20.2. 什么是 UEFI 安全引导

使用 统一可扩展固件接口 (UEFI)安全引导技术,您可以防止未由可信密钥签名的内核空间代码的执行。系统引导装载程序使用加密密钥进行签名。公钥的数据库(其包含在固件中)授权签名密钥。然后,您可以在下一个阶段引导装载程序和内核中验证签名。

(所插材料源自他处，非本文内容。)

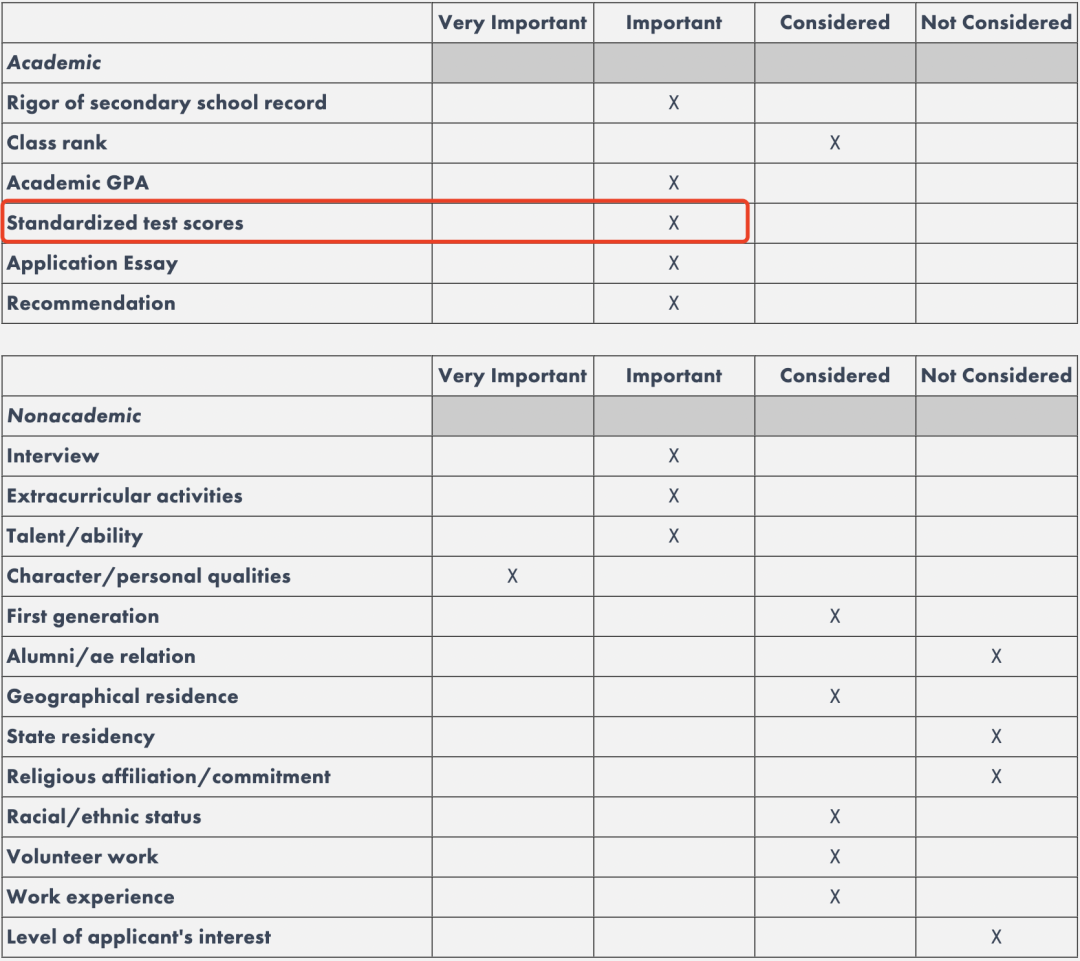Click the X in the Level of applicant's interest row
This screenshot has width=1080, height=961.
996,937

UEFI 安全引导建立了一个从固件到签名驱动程序和内核模块的信任链,如下所示:

  • UEFI 私钥签名,公钥验证 shim 第一阶段引导装载程序。证书颁发机构 (CA)反过来签署公钥。CA 存储在固件数据库中。
  • shim 文件包含红帽公钥 Red Hat Secure Boot (CA 密钥 1) 来验证 GRUB 引导装载程序和内核。
  • 内核又包含用于验证驱动程序和模块的公钥。

安全引导是 UEFI 规范的引导路径验证组件。规范定义:

  • 用于非易失性存储中加密保护的 UEFI 变量的编程接口。
  • 在 UEFI 变量中存储可信的 X.509 根证书。
  • UEFI 应用程序的验证,如引导装载程序和驱动程序。
  • 撤销已知错误的证书和应用程序哈希的流程。

UEFI 安全引导版主检测未经授权的更改,但不会

  • 防止安装或删除第二阶段引导装载程序。
  • 需要此类更改的明确的用户确认。
  • 停止引导路径操作。在引导过程中会验证签名,而不是在安装或更新引导装载程序时。

如果引导装载程序或内核不是由系统可信密钥签名的,则安全引导会阻止它们启动。